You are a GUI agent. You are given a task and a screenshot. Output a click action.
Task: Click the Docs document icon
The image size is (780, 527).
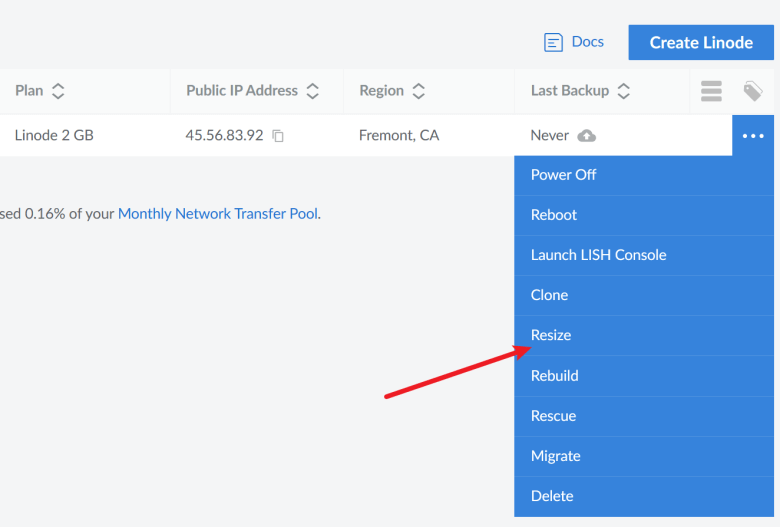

§

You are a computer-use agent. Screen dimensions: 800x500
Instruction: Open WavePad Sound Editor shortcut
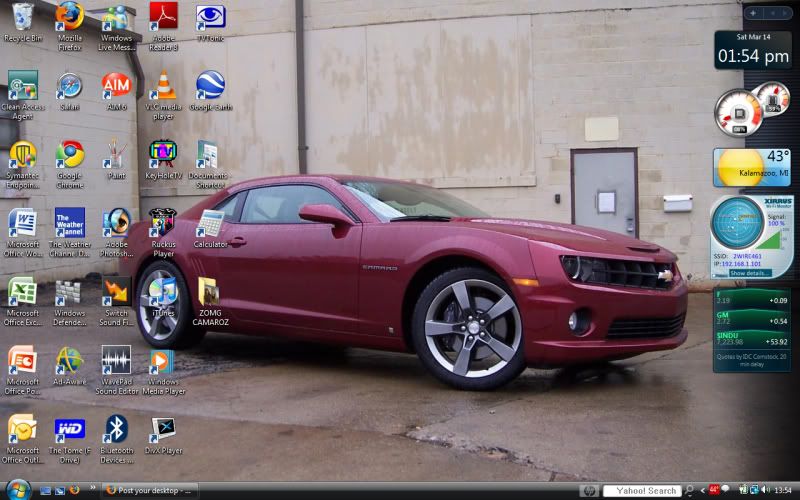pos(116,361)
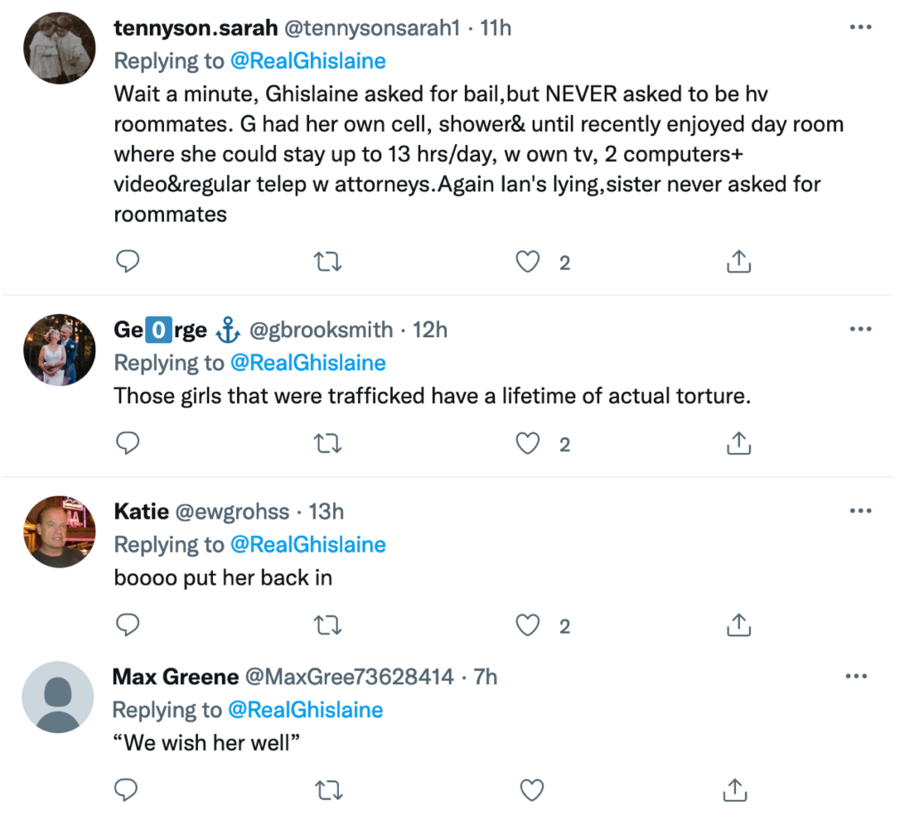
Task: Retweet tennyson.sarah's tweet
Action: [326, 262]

§

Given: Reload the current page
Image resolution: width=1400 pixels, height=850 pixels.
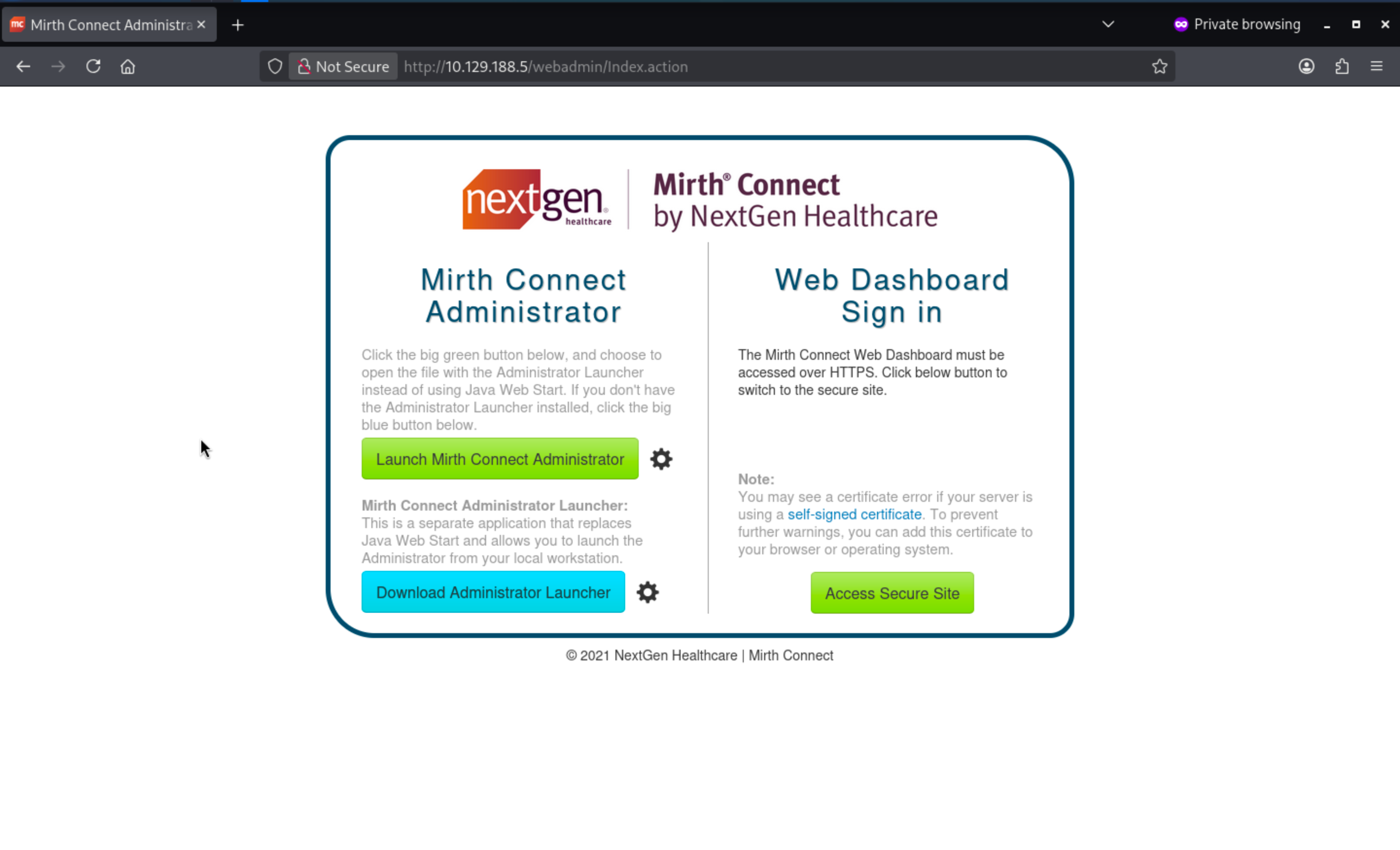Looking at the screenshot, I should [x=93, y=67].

§

Copy out word for word the stretch of lines from the one containing "You are a computer-use" through the one containing "Action: [326, 262]", with both of those lines included. Leave the pictures out of your answer.

You are a computer-use agent. Screen dimensions: 800x500
Instruction: Open WavePad Sound Editor shortcut
pos(116,361)
Task: Retweet tennyson.sarah's tweet
Action: [326, 262]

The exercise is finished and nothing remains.